In the swamps, Burke takes it up a notch


Bob Moyer has been busy, moving to a new home and doing all the other things Bob Moyer does. Including reading. Now, at last, he’s found time again to write some book reviews and share his literary finds with us. Thank goodness.

Reviewed by Robert P.  Moyer

A PRIVATE CATHEDRAL: A Dave Robicheaux Novel. By James Lee Burke. Simon and Schuster. $28.

The supernatural has always loomed large in the swamps of James Lee Burke’s Iberia Parish. Deputy Sheriff Dave Robicheaux has watched Confederate soldiers gesture at him to join them, he’s seen specters of his Vietnam journey appear before him, he has seen evil appear in a number of forms — life doesn’t pass through the swamps, it sinks in and is released from time to time.
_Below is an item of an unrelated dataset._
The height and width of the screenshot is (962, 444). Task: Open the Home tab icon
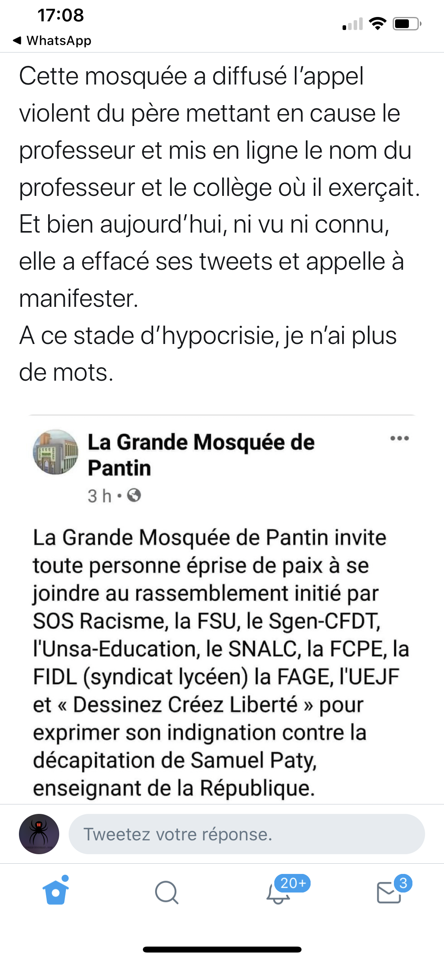point(56,892)
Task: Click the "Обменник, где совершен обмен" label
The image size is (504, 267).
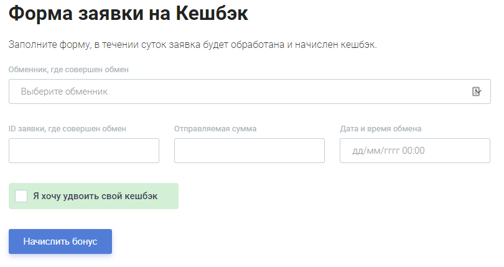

In A PRIVATE CATHEDRAL, author Burke has taken the supernatural up a notch to science fiction. When Dave discovers that a mafia don has given his daughter to a local populist demagogue, he can’t leave it alone. He can’t leave the mafioso’s longtime mistress alone, either. The don doesn’t suffer Dave’s attention lightly. He brings in a green-scaled, hooded-eyed character who appears in a mist on a ship manned by unreleased souls, has hallucinatory powers — and moonlights as a hit man. He is the most formidable foe that Dave and his buddy Cletis, known as “the Bobbsey twins” when they were on the New Orleans police force, have ever faced.

Set in the past, just as Helen Soileau has been appointed sheriff, the book abounds with the violence that was de rigueur both at that time and in earlier books of this venerable series. Also extant is the elegant prose Burke produces, as evil manifests itself in the landscape. Dave has gone through “…the long night of the soul,” and feels as though he is “…the only occupant in a cathedral in which you can hear your heartbeat echoing off the walls.”  Time and again, Dave battles this sense of “…being in a black box for the duration, Jason.” He rants eloquently, and frequently, as he battles his own demons of alcoholism and violence.

In fact, those personal demons are more interesting than the green one Burke has conjured up to further complicate the lives of Dave and Cletis. The strengths of a Robicheaux novel are still here. The pleasure in the book, however, depends upon your threshold for science fiction mixed in with this familiar setting. It’s a literary gumbo not for all tastes.